IV. At the Polyhedral Pizzeria.
At the Polyhedral Pizzeria, the restaurant in the thrift store in the plaster Roman ruins on a B-movie budget: peeling back places, unfairly priced. We climb to our raised table and keep climbing our raised chairs, guessing how offensively valued the shelved vases are because we’ve waited hours for our food. Why then are the newcomers, the group of gurgling girls, comet-tailed by a silver platter— an order they’ve barely breathed? We’re impatient partners, you and I, salivating over the next table’s salad branes— balsamic and basil, peppered tomato and mozzarella strata. At the Polyhedral Pizzeria, displaced in time and space: confusing ascension with amputation.
V. Bacteria, I Love You.
It’s Halloween, and everyone is dressed like birdwatchers and bugs; like the party that comet-tails us home, you and I. It’s hide and seek in my childhood home, and the game is on, so I tiptoe to a forbidden place. The carpet in my parents’ bedroom is very absorbent, masking what must be my Dionysian musk. My doughy footprints rise, dollar-store aphrodisiacs and hallucinogens trapped inside, as I make my way to the bathroom mirror.
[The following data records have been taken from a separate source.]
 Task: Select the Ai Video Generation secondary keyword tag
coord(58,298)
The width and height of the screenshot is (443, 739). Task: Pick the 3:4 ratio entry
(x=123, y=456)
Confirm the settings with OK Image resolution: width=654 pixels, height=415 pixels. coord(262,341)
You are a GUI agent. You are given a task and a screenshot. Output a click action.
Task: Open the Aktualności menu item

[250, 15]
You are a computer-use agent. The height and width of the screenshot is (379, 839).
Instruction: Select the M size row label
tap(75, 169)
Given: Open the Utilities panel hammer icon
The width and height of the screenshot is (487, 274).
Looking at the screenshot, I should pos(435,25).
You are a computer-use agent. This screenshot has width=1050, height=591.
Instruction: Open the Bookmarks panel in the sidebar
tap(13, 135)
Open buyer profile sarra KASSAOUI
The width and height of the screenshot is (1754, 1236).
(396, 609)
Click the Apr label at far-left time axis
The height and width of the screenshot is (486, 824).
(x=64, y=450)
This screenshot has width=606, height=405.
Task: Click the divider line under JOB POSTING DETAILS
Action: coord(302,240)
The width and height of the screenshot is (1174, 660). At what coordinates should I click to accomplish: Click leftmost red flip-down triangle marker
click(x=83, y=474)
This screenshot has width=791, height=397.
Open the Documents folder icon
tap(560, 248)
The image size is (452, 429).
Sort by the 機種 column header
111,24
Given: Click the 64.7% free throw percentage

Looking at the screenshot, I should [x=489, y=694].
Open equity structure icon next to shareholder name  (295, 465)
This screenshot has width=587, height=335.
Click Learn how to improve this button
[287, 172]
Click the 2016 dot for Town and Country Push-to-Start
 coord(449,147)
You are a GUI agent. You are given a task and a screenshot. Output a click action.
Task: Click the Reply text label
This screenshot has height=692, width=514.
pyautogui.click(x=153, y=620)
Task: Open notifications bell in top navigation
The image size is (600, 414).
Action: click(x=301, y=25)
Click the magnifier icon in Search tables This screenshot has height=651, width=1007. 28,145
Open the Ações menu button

I drop my jaw to tell the truth, but a floral, faunal, fungal forest fogs the mirror instead. My tastebuds are microbial suburbs, each space speckled with fluorescent rooftops flashing fever green. Bubbling beneath my rolling tongue balloon verdant domes— anti-pearls, autocolonies, single-celled cities trafficked by formless terraformers. I fall to my knees at the toilet altar to flush the sinners out only to face the un-flushed stool within. In the forbidden place, it is only another mirror, overgrown with the same algal invasion. The bulbs below my tongue force open a shit-eating grimace; for if the invaders thrive on chyme, then I too must be pre-chewed. I brandish my toothbrush, scrub ‘til the mint burns like capsaicin, scrub ‘til strands of gum fall away like melting yarn. It’s Halloween, and my mouth is a madhouse; I scrub it to shine for you.
VI. A Magnanimous Funhouse.
It’s high time I threw a few back, joined the party— after all, all stay after dawn, even you. I’m a prideful partner sandwiched in sad, soggy bread, but I hope you’ll slide a slice aside to taste what’s within. You don’t investigate the state of my bleeding, bleached teeth, even after apologies about contagion in my kisses, because your lips stay closed anyways. Mine open instead for the mirror again, magnified like a magnanimous funhouse. Within my cavernous mouth, a shining celebration: silvery salivary glands unsheathing, mighty elephantine trunks in their own minuscule way. They spout their declarative amylase, faucets filling some Roman victory bath— you know, the kind Romans have. I swish around, no colonial clusters to be found, because fondant-frosted ruin is the only thing that remains. It’s high time I threw a few back, joined the party— after all, a polish only cries “the end is nigh!”